What you need to do - From the line with "Viewport: 627px width, 335px height." to the line with "Check the Delete", retype every line exactly, including those two, and leave out the rest of the data below.

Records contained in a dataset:
------------------------

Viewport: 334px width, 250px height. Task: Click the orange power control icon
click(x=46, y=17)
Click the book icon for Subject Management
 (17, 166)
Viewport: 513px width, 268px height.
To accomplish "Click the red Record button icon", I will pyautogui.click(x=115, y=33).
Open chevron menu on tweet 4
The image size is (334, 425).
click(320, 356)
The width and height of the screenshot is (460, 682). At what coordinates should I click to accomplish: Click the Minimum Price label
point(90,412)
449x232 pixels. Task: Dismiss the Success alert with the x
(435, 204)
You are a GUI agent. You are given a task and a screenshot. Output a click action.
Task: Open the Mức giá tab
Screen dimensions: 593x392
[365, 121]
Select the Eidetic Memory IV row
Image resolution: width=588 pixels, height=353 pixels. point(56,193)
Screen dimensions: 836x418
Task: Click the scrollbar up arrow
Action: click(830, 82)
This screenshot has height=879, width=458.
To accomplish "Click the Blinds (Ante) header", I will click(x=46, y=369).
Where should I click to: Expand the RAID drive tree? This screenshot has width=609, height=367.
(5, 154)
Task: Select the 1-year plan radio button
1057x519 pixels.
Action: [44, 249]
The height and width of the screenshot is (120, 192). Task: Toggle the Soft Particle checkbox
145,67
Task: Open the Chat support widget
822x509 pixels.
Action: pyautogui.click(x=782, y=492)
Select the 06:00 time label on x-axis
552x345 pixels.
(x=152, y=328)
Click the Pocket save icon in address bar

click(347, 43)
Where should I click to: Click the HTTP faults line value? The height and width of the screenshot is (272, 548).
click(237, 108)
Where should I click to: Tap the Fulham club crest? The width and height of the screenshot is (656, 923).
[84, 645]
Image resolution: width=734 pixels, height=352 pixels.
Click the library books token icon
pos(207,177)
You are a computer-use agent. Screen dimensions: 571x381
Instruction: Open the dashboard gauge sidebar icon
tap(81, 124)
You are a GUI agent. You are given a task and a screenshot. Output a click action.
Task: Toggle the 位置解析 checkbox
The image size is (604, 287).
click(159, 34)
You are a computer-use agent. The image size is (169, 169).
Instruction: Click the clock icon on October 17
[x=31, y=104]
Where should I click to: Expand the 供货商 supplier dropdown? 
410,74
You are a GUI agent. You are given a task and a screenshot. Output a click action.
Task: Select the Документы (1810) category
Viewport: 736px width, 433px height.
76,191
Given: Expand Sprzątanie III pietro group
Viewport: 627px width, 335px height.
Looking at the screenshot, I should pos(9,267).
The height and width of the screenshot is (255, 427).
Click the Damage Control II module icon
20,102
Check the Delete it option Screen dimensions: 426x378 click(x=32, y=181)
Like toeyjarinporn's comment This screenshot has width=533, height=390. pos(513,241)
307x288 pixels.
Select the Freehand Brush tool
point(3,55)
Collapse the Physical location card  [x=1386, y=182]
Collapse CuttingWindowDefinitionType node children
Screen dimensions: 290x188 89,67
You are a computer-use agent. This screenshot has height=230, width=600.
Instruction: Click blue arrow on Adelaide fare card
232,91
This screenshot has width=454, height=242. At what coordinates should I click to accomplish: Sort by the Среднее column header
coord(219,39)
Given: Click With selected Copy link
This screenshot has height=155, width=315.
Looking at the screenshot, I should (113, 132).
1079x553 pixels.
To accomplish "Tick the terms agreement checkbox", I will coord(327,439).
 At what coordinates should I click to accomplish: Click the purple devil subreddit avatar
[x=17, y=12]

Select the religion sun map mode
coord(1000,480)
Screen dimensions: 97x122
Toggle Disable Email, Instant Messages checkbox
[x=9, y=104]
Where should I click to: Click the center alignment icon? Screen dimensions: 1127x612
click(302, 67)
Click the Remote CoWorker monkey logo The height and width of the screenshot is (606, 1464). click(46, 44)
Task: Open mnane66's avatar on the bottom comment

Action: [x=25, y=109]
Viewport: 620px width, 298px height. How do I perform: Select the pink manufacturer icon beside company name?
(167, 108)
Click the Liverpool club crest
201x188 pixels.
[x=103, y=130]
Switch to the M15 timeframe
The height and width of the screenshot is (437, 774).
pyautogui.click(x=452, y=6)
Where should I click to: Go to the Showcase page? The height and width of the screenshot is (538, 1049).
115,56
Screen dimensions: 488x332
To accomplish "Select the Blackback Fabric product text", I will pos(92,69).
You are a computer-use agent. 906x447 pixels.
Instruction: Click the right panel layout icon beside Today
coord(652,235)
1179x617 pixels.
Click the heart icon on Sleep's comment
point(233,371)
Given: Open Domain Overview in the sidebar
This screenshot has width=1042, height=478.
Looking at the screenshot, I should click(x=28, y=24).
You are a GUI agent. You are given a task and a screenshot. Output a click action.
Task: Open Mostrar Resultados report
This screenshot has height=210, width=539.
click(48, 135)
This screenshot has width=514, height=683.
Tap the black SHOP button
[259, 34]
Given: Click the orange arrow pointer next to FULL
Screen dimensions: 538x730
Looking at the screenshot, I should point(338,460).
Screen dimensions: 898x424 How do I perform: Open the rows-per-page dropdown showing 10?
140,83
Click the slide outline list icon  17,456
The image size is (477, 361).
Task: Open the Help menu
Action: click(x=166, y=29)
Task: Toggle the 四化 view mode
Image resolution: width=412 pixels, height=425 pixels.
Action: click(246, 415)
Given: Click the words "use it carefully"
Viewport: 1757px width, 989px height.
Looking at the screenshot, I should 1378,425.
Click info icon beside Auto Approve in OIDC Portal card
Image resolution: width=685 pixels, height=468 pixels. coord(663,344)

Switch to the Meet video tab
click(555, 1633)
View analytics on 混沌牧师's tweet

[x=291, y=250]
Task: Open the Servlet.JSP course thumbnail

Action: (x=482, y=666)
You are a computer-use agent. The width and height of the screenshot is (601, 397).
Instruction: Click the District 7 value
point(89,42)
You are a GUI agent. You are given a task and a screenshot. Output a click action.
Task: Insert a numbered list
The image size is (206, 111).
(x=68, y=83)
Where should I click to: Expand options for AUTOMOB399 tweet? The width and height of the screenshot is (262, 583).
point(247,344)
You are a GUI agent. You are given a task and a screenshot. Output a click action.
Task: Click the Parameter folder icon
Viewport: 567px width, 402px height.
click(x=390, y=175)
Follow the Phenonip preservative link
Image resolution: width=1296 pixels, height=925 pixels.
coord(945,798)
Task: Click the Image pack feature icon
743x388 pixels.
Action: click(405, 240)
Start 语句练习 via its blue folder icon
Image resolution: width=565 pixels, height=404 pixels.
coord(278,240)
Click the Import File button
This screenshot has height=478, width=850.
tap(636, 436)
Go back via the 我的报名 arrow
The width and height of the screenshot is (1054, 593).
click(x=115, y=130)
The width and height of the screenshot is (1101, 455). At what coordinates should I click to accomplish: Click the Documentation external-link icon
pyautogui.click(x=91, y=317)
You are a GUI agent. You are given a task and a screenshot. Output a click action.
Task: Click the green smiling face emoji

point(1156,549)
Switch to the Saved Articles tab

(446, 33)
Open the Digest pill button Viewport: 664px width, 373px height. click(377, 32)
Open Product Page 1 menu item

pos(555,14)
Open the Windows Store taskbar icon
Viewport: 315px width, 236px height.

------------------------

Task answer -
Viewport: 627px width, 335px height.
Looking at the screenshot, I should pos(9,267).
The height and width of the screenshot is (255, 427).
Click the Damage Control II module icon
20,102
Check the Delete it option Screen dimensions: 426x378 click(x=32, y=181)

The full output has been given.